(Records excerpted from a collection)
▬▬▬

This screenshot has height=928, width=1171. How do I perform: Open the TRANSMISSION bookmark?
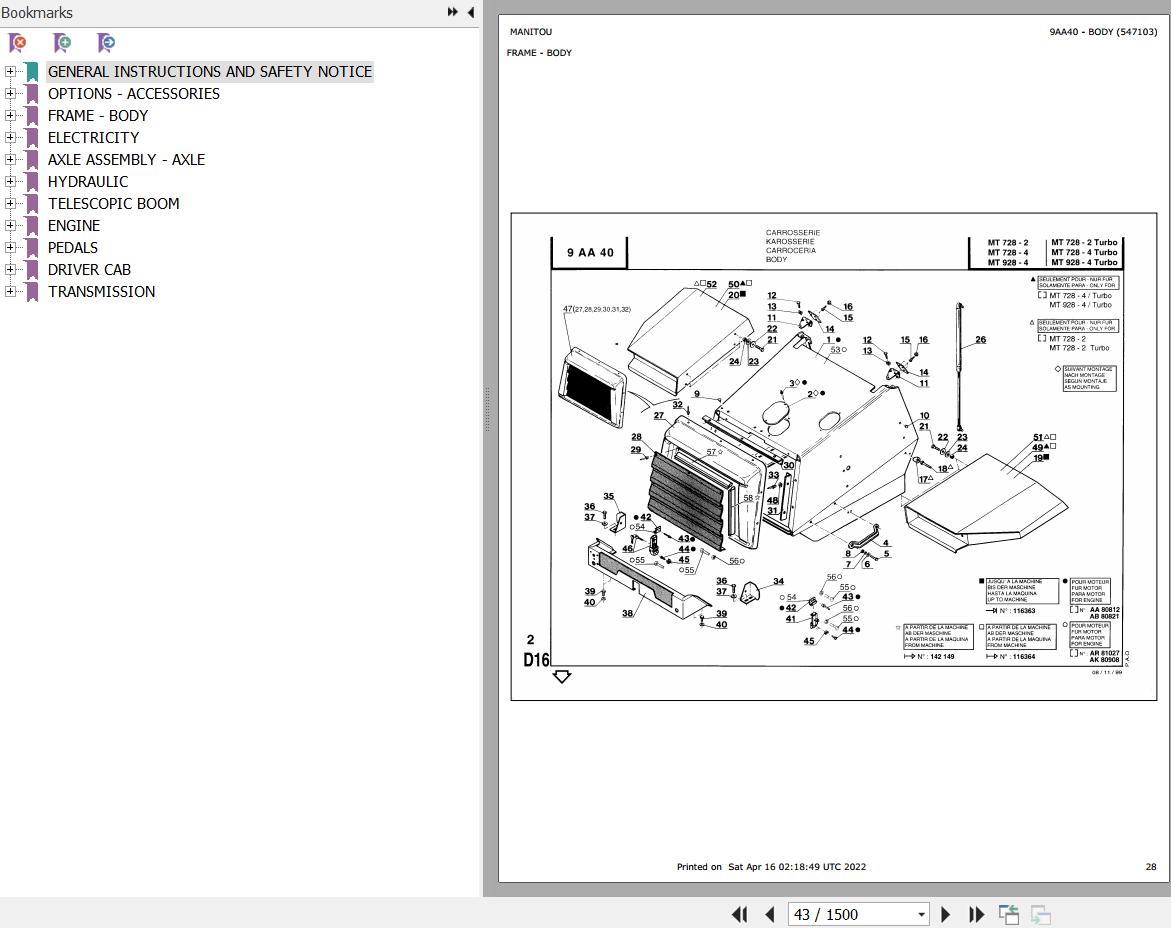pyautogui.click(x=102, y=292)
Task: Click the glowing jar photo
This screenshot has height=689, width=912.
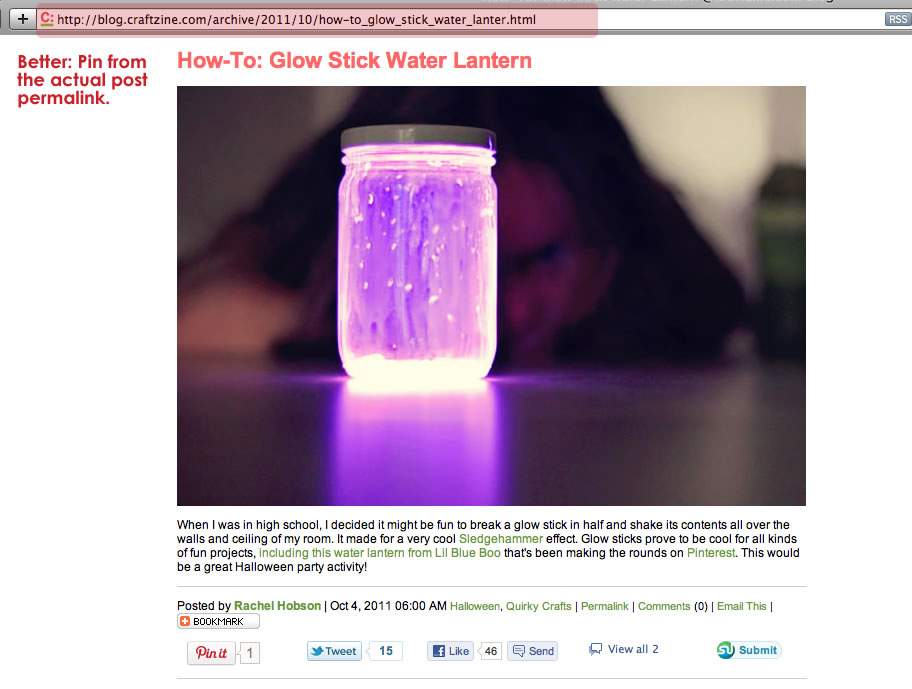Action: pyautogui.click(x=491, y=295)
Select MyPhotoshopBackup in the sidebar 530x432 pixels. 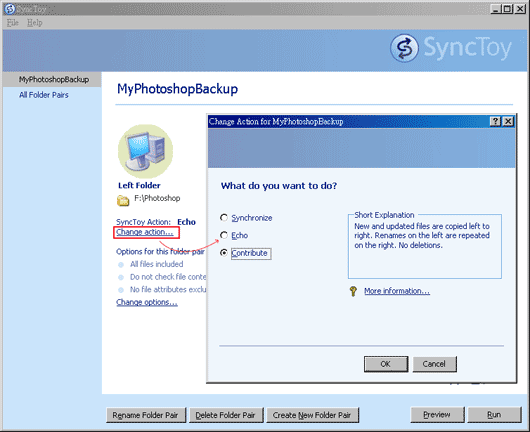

▬▬▬

REQUEST
Copy out all of the material above word for word, leaving out the pictures.

WRITTEN ANSWER
This screenshot has height=928, width=1171. How do I perform: Open the TRANSMISSION bookmark?
pyautogui.click(x=102, y=292)
Task: Click the glowing jar photo
This screenshot has height=689, width=912.
Action: pyautogui.click(x=491, y=295)
Select MyPhotoshopBackup in the sidebar 530x432 pixels. 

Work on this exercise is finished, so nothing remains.